In response, Shalanda Baker, deputy director for energy justice and secretary’s adviser on equity at the Department of Energy, said the appointment of a senior staff officer focused on environmental justice is “a great start,” as long as that person has a role in decision-making along with a title. FERC also needs to ensure that “everyone [has] ownership” of the concept of equity, rather than letting it all fall on the shoulders of one person who becomes a scapegoat when reality falls short of expectations.
Baker also emphasized that officials need to respect that community traditions and experiences constitute their own forms of expertise that deserve to be considered alongside the technical experts they may be more accustomed to encountering.

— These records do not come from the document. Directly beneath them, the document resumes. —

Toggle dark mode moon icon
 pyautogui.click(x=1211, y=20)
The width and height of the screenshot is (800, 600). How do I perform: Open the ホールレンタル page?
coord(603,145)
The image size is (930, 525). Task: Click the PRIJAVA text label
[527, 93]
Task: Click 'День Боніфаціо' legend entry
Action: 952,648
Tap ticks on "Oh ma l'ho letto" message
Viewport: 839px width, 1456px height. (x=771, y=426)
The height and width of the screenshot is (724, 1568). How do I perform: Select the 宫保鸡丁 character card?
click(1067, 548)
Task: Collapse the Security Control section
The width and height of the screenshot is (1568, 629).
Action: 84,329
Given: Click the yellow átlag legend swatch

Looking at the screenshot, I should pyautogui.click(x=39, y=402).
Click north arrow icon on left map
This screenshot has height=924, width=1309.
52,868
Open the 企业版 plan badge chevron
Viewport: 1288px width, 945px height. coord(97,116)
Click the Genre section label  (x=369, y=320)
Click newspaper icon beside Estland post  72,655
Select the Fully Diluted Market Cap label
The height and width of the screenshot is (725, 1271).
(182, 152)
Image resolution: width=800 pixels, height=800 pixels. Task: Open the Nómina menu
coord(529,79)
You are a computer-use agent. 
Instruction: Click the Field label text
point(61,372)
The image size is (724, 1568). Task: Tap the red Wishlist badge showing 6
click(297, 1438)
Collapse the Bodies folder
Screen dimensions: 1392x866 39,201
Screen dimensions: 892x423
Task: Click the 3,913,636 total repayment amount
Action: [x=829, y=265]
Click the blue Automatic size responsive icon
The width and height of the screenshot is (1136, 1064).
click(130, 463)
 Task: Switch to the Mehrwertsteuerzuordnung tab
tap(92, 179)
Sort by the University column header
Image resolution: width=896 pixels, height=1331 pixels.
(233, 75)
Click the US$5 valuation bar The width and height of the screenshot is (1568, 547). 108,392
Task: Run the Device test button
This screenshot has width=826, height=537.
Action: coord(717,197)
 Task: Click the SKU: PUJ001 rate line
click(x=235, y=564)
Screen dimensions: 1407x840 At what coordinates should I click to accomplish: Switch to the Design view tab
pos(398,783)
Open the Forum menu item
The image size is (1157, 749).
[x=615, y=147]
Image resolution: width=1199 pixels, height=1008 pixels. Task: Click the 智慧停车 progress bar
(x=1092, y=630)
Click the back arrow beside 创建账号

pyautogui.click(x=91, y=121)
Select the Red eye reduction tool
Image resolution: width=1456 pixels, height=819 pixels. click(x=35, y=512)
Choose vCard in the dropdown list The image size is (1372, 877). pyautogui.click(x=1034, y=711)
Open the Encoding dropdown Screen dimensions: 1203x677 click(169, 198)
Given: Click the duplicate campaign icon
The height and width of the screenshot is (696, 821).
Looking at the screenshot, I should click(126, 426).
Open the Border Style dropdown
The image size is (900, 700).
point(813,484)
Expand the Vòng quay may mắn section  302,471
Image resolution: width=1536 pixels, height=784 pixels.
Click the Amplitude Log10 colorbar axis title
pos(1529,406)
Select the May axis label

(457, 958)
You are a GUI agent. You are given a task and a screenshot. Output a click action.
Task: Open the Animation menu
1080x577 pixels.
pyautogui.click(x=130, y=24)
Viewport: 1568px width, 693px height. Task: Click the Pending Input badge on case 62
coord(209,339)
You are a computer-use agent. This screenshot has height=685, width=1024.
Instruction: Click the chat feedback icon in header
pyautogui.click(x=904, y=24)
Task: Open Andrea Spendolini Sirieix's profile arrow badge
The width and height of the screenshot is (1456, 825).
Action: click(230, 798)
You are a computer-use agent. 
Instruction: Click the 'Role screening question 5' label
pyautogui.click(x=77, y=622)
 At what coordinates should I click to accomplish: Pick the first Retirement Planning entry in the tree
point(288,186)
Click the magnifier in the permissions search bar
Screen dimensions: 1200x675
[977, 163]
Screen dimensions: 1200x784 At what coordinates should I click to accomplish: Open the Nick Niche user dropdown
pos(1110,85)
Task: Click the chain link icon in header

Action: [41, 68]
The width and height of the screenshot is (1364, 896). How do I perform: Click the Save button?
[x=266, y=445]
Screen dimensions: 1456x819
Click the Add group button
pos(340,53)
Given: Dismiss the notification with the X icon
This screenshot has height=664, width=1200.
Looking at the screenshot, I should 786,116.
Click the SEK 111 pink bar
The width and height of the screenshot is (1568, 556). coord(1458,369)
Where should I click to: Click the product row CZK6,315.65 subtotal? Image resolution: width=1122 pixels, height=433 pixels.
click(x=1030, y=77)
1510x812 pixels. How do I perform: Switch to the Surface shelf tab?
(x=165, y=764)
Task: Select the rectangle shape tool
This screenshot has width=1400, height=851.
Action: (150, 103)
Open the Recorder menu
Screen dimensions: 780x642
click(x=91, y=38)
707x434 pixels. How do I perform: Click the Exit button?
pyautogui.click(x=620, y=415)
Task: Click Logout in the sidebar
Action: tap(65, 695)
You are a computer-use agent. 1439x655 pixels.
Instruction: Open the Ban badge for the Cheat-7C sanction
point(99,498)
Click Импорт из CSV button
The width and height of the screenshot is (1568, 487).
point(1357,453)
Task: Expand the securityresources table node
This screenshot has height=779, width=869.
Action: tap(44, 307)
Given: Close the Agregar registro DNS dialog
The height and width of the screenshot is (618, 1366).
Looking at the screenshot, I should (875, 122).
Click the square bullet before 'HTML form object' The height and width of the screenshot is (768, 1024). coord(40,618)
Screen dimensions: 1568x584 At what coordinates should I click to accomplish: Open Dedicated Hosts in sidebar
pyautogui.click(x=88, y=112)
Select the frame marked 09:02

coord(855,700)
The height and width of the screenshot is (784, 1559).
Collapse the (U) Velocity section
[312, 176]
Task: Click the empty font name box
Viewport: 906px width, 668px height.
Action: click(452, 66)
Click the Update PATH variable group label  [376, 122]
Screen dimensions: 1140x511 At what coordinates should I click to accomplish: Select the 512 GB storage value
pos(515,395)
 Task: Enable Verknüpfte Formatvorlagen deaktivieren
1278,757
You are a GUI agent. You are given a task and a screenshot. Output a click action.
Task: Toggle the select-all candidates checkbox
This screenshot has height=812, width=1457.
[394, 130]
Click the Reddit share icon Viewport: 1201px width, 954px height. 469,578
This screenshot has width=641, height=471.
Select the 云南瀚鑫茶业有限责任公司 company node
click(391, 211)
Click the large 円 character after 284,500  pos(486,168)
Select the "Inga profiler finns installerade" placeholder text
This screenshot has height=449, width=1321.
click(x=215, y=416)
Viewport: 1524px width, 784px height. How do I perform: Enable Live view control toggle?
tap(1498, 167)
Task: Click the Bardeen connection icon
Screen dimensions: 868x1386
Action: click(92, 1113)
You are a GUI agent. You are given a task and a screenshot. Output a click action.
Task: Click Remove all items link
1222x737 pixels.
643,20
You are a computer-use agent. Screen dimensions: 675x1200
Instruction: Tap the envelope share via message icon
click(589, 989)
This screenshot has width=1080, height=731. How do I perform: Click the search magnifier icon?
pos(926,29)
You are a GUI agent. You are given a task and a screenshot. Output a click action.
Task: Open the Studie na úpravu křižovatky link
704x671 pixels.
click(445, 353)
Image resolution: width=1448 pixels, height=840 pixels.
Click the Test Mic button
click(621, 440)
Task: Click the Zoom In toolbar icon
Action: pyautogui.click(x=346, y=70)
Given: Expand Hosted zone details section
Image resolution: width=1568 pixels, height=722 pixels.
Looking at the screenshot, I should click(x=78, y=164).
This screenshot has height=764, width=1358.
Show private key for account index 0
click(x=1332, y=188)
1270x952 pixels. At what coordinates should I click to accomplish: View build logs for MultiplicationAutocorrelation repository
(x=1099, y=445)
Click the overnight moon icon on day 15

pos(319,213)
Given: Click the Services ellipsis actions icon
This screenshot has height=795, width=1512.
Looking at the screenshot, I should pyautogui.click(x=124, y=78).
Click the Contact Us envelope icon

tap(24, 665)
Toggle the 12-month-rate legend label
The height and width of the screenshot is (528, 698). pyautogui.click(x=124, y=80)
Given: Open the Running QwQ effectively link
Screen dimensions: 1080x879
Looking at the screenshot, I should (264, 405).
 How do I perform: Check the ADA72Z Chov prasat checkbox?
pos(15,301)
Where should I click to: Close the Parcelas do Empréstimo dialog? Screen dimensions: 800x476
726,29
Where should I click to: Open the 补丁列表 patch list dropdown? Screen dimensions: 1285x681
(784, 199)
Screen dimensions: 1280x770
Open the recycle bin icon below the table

“I think in order to reach agreement on the complexities of the transition, we have to know and understand the communities and really treat them as true partners in the transition,” Baker said. “So there’s deep expertise, but it requires people to get to know who the community leaders are and who the members are. Sometimes [that means] going to places that we don’t even think are … where that expertise lives — the aunt, the uncle, the grandmother who’s holding the community knowledge, but it really requires patience to get to know who those people are.”
Coordinating Public Assistance
In another panel, the panelists focused on ways the OPP can offer a better understanding of the commission’s processes through education and public engagement, while also seeking ways to better coordinate public requests of assistance for individuals looking to intervene or participate in FERC proceedings.
Susan Tierney, senior adviser at the Analysis Group and former assistant secretary for policy at DOE, said beginning with a “well-designed and well-resourced” OPP will allow it to aid in the commission’s ability to fulfill its mandates for public interest. Tierney said having more voices in FERC proceedings from communities directly impacted by the commission’s decisions and “[removing] barriers to public participation” will greatly improve the integrity of decisions being made.
“The Office of Public Participation should have the resources, staffing, expertise and scope of work to support meaningful participation,” Tierney said.
Shelley Welton, associate professor at the University of South Carolina School of Law, focused on relating her research on public participation in federal agencies to challenges currently faced by FERC. Welton’s research deals with several issues surrounding the ways climate change is transforming energy and environmental law and governance, including the integration of clean energy technology with privatized grid governance.
Welton said her research has shown that early public participation is important in proposed projects or rules formally being considered before the commission. She cited the complications of electric proceedings at FERC, saying “timing challenges equate to venue challenges,” as Section 205 filings are formulated months in advance within the RTO/ISO stakeholder process, leaving the commission “limited by deferential review standards.
The OPP should focus on improving participation and transparency in “notoriously opaque RTO/ISO processes,” Welton said, putting its field staff in different regions to help “translating out” and “translating in” the earlier stakeholder processes before an issue comes to FERC.
“At its best, I think this office could help FERC receive a wealth of new and valuable perspectives on how to interpret and apply the commission’s broad and malleable charges of statutory authority,” Welton said.